EXHIBIT 5.1

 

Troutman Sanders LLP

401 9th Street, N. W., Suite 1000

Washington, D.C.  20004-2134

 

troutman.com

 

April 30, 2019

 

Lexaria Bioscience Corp.

#100 – 740 McCurdy Ave.

Kelowna, British Columbia, Canada V1X 2P7

 

Re:

Lexaria Bioscience Corp. Registration Statement on Form S-8

 

Ladies and Gentlemen:

 

We are acting as counsel to Lexaria Bioscience Corp., a Nevada corporation (the “Company”), in connection with the registration of common shares, par value $0.001 per share (the “Common Shares”), as contemplated by its registration statement on Form S-8 to which this opinion letter has been filed as an exhibit (the “Registration Statement”).

 

The Registration Statement relates to the offering under the Securities Act of 1933, as amended (the “Act”) by the Company of 2,040,000 Common Shares (the "Shares"), all of which shares are issuable pursuant to the Company’s 2014 Stock Option Plan (the “Plan”).
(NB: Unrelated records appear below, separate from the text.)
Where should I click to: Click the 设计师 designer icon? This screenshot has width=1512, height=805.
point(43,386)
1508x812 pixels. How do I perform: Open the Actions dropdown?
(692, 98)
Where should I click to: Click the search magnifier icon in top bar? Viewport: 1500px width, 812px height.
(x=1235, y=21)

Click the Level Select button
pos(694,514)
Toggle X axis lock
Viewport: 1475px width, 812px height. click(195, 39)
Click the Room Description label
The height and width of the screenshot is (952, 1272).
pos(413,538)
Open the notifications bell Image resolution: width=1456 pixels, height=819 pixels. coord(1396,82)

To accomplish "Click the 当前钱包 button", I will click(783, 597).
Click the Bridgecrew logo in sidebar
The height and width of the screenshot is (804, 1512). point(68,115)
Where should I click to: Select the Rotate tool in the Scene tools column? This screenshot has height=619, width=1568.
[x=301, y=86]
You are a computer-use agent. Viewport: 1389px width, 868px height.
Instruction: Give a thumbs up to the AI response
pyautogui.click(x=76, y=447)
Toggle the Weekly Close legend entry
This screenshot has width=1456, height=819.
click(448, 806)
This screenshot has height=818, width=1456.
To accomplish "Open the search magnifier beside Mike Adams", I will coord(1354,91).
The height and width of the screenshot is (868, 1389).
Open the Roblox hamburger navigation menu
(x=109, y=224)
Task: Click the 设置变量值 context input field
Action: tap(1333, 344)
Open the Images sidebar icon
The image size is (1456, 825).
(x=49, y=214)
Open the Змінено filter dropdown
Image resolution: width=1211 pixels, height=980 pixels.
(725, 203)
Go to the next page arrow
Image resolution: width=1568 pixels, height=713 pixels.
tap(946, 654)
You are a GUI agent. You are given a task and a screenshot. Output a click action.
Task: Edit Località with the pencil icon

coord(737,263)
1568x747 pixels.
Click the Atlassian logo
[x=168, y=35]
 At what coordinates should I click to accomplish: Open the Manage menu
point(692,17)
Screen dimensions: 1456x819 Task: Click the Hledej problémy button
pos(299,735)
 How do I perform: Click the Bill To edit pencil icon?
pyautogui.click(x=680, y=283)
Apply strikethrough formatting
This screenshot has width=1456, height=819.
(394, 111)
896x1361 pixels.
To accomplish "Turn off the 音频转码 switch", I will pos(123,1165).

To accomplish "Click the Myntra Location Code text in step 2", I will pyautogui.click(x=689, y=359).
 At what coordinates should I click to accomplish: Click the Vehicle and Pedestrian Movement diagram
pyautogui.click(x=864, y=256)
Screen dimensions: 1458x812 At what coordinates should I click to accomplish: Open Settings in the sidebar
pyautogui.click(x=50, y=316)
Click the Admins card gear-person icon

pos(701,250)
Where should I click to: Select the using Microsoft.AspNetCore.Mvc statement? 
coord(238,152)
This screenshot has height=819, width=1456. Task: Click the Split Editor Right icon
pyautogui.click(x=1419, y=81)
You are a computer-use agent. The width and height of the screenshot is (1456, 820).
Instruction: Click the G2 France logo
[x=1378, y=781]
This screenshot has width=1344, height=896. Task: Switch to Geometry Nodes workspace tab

This opinion letter is furnished to you at your request to enable you to fulfill the requirements of Item 601(b)(5) of Regulation S-K, 17 C.F.R. § 229.601(b)(5), in connection with the Registration Statement.

 

For purposes of this opinion letter, we have examined copies of such agreements, instruments and documents as we have deemed an appropriate basis on which to render the opinions hereinafter expressed. In our examination of the aforesaid documents, we have assumed the genuineness of all signatures, the legal capacity of all natural persons, the accuracy and completeness of all documents submitted to us, the authenticity of all original documents, and the conformity to authentic original documents of all documents submitted to us as copies (including telecopies). As to all matters of fact, we have relied on the representations and statements of fact made in the documents so reviewed, as well as certificates of officers of the Company, and we have not independently established the facts so relied on. This opinion letter is given, and all statements herein are made, in the context of the foregoing.

 

This opinion letter is based as to matters of law solely on the laws of the State of Nevada. We express no opinion herein as to any other statutes, rules or regulations.

 

Based upon such examination, and subject to the further assumptions, qualifications and limitations contained herein, it is our opinion that the Shares have been duly authorized and, upon issuance and delivery against payment therefor in accordance with the terms of the Plan and the agreements thereunder, will be validly issued, fully paid and nonassessable.

 

This opinion letter has been prepared for use in connection with the Registration Statement. We assume no obligation to advise you of any changes in the foregoing subsequent to the effective date of the Registration Statement.

 

 
 
 
 

 

April 30, 2019

Page 2

 

We hereby consent to the filing of this opinion letter as Exhibit 5.1 to the Registration Statement. In giving this consent, we do not thereby admit that we are an “expert” within the meaning of the Act.